Ketika api di kompor padam dan si bocah pelan-pelan menurunkan wajan dari sana dan bergerak untuk menyiapkan porsi makan malam Doppo, perlahan air mata Doppo turun. Buru-buru lelaki itu mengusapnya bertepatan sang adik yang membalikkan badan untuk meletakkan piring kari untuk Doppo.
"Nah, selamat makan, Kakak!" kata bocah itu dengan senyum manis.

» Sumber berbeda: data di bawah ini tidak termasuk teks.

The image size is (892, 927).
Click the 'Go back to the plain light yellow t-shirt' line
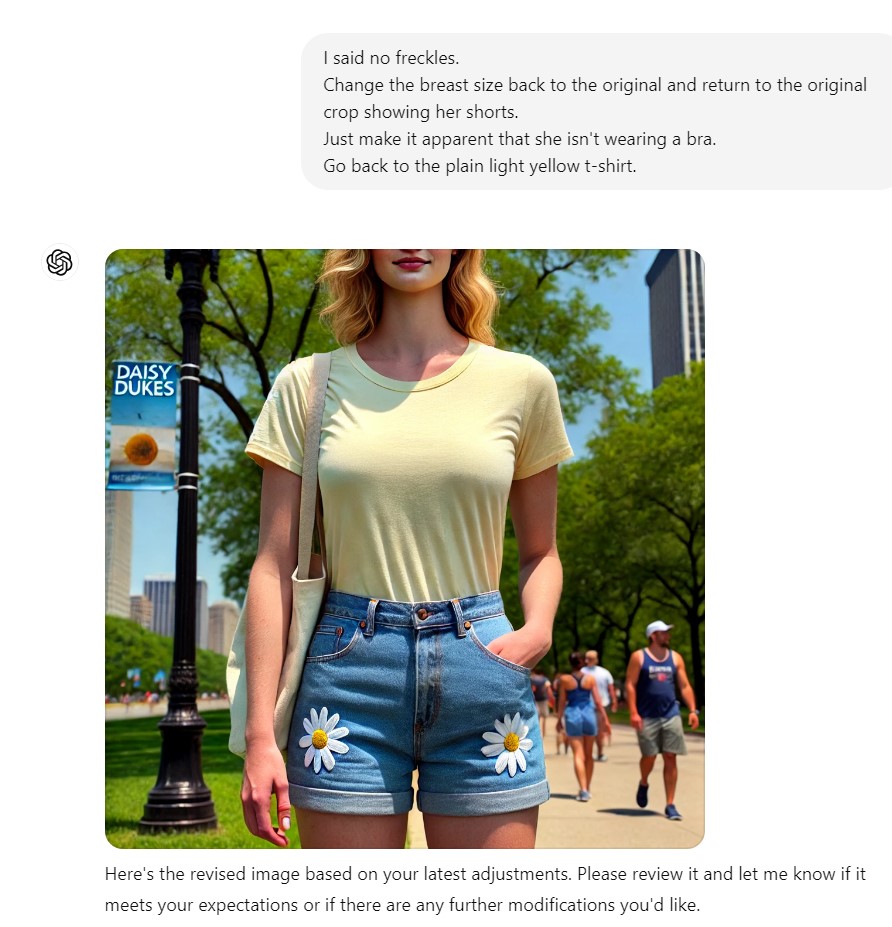click(x=479, y=166)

Mata Doppo pedas. Tanpa bisa ditahan ia langsung bangkit dan menarik tubuh adiknya. Walau terhalang meja konter yang agak tinggi, Doppo tak peduli bagian tubuhnya yang mana yang menekan kuat sisi meja, ia hanya ingin mendekap adiknya dengan lembut.
Ya Tuhan, demi apapun. Jangan pernah kau dewasakan adikku, mohon Doppo menahan tangisnya, biarkan dia menikmati masa kecilnya dulu. Aku tak ingin dia merasakan kerasnya dunia luar. Kerasnya dunia kerja, sementara ia sudah menemaniku sepanjang waktu di sini.

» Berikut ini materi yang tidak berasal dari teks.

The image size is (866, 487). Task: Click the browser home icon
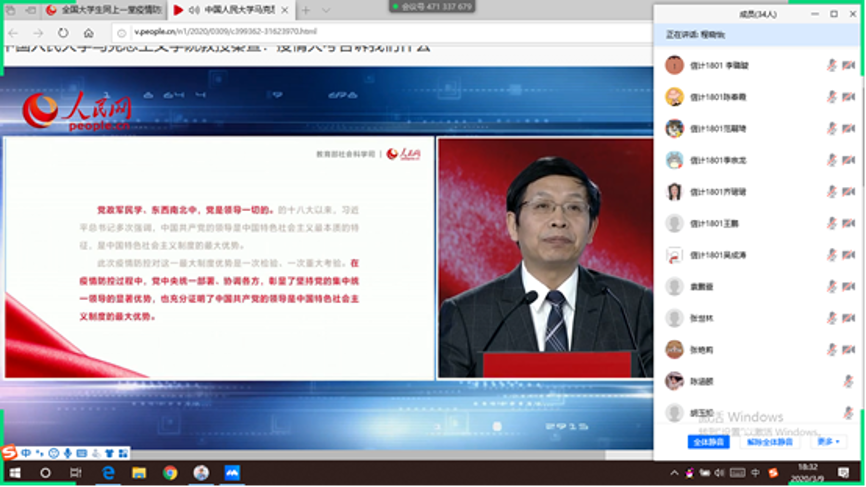(x=89, y=33)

Doppo cuma mengharapkan adiknya bahagia.
***
Siang ini Hifumi memutuskan jalan-jalan sedikit lebih jauh. Ke areal hijau perbatasan Shibuya dan Shinjuku yang ramai lagi segar. Selepas semalaman bertugas, Hifumi merasa butuh sesuatu untuk refreshing.
Tapi memang dasar pekerja malam, tiba-tiba saja dia sudah mendapati diri di depan sebuah bar. Dia bisa mendengar bunyi-bunyian khas bahkan dari luar sini. Padahal ini siang, tapi kelab malam ini masih saja beroperasi.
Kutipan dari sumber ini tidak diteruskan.